[Stored items]
....
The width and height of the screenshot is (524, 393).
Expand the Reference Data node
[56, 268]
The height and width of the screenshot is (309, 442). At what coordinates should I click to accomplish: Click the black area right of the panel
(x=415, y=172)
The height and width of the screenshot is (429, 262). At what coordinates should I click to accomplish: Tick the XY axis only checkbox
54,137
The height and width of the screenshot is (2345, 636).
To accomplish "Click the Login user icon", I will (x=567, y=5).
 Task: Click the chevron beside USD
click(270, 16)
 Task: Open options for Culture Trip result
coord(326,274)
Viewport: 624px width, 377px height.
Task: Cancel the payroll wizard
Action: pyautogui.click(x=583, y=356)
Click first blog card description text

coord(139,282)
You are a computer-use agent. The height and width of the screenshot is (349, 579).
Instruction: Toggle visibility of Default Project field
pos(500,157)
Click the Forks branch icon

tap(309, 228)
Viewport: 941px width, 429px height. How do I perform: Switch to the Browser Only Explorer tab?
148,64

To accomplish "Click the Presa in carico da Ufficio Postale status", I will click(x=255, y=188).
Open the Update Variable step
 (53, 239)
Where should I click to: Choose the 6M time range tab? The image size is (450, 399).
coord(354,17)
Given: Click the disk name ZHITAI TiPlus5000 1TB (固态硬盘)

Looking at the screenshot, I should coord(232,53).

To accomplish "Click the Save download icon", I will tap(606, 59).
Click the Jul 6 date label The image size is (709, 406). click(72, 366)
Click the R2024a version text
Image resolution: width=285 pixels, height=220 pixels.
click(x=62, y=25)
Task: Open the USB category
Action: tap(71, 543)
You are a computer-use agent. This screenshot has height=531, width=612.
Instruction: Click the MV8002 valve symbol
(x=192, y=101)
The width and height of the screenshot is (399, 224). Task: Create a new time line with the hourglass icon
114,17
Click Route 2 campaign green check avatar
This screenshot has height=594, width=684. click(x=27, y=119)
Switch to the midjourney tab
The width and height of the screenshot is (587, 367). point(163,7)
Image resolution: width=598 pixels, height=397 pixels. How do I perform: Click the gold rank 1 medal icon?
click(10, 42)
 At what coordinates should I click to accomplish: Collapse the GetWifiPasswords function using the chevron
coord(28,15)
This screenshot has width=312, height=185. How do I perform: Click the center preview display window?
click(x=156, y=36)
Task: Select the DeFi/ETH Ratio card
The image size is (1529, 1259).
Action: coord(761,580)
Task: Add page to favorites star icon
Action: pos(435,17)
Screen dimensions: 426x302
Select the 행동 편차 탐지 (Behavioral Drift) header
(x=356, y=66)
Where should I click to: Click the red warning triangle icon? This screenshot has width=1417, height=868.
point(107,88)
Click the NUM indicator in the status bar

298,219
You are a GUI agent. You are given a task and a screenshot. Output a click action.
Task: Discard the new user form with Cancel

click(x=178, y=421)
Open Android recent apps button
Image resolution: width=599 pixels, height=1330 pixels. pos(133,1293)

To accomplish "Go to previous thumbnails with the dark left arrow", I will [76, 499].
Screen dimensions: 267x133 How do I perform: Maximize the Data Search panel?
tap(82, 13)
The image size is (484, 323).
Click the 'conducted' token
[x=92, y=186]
....
- **Your goal**:
Please write the entries out again exactly as they stand.

- **Solution to this exercise**:
The width and height of the screenshot is (524, 393).
Expand the Reference Data node
[56, 268]
The height and width of the screenshot is (309, 442). At what coordinates should I click to accomplish: Click the black area right of the panel
(x=415, y=172)
The height and width of the screenshot is (429, 262). At what coordinates should I click to accomplish: Tick the XY axis only checkbox
54,137
The height and width of the screenshot is (2345, 636).
To accomplish "Click the Login user icon", I will (x=567, y=5).
 Task: Click the chevron beside USD
click(270, 16)
 Task: Open options for Culture Trip result
coord(326,274)
Viewport: 624px width, 377px height.
Task: Cancel the payroll wizard
Action: pyautogui.click(x=583, y=356)
Click first blog card description text

coord(139,282)
You are a computer-use agent. The height and width of the screenshot is (349, 579).
Instruction: Toggle visibility of Default Project field
pos(500,157)
Click the Forks branch icon

tap(309, 228)
Viewport: 941px width, 429px height. How do I perform: Switch to the Browser Only Explorer tab?
148,64

To accomplish "Click the Presa in carico da Ufficio Postale status", I will click(x=255, y=188).
Open the Update Variable step
 (53, 239)
Where should I click to: Choose the 6M time range tab? The image size is (450, 399).
coord(354,17)
Given: Click the disk name ZHITAI TiPlus5000 1TB (固态硬盘)

Looking at the screenshot, I should coord(232,53).

To accomplish "Click the Save download icon", I will tap(606, 59).
Click the Jul 6 date label The image size is (709, 406). click(72, 366)
Click the R2024a version text
Image resolution: width=285 pixels, height=220 pixels.
click(x=62, y=25)
Task: Open the USB category
Action: tap(71, 543)
You are a computer-use agent. This screenshot has height=531, width=612.
Instruction: Click the MV8002 valve symbol
(x=192, y=101)
The width and height of the screenshot is (399, 224). Task: Create a new time line with the hourglass icon
114,17
Click Route 2 campaign green check avatar
This screenshot has height=594, width=684. click(x=27, y=119)
Switch to the midjourney tab
The width and height of the screenshot is (587, 367). point(163,7)
Image resolution: width=598 pixels, height=397 pixels. How do I perform: Click the gold rank 1 medal icon?
click(10, 42)
 At what coordinates should I click to accomplish: Collapse the GetWifiPasswords function using the chevron
coord(28,15)
This screenshot has width=312, height=185. How do I perform: Click the center preview display window?
click(x=156, y=36)
Task: Select the DeFi/ETH Ratio card
The image size is (1529, 1259).
Action: coord(761,580)
Task: Add page to favorites star icon
Action: pos(435,17)
Screen dimensions: 426x302
Select the 행동 편차 탐지 (Behavioral Drift) header
(x=356, y=66)
Where should I click to: Click the red warning triangle icon? This screenshot has width=1417, height=868.
point(107,88)
Click the NUM indicator in the status bar

298,219
You are a GUI agent. You are given a task and a screenshot. Output a click action.
Task: Discard the new user form with Cancel

click(x=178, y=421)
Open Android recent apps button
Image resolution: width=599 pixels, height=1330 pixels. pos(133,1293)

To accomplish "Go to previous thumbnails with the dark left arrow", I will [76, 499].
Screen dimensions: 267x133 How do I perform: Maximize the Data Search panel?
tap(82, 13)
The image size is (484, 323).
Click the 'conducted' token
[x=92, y=186]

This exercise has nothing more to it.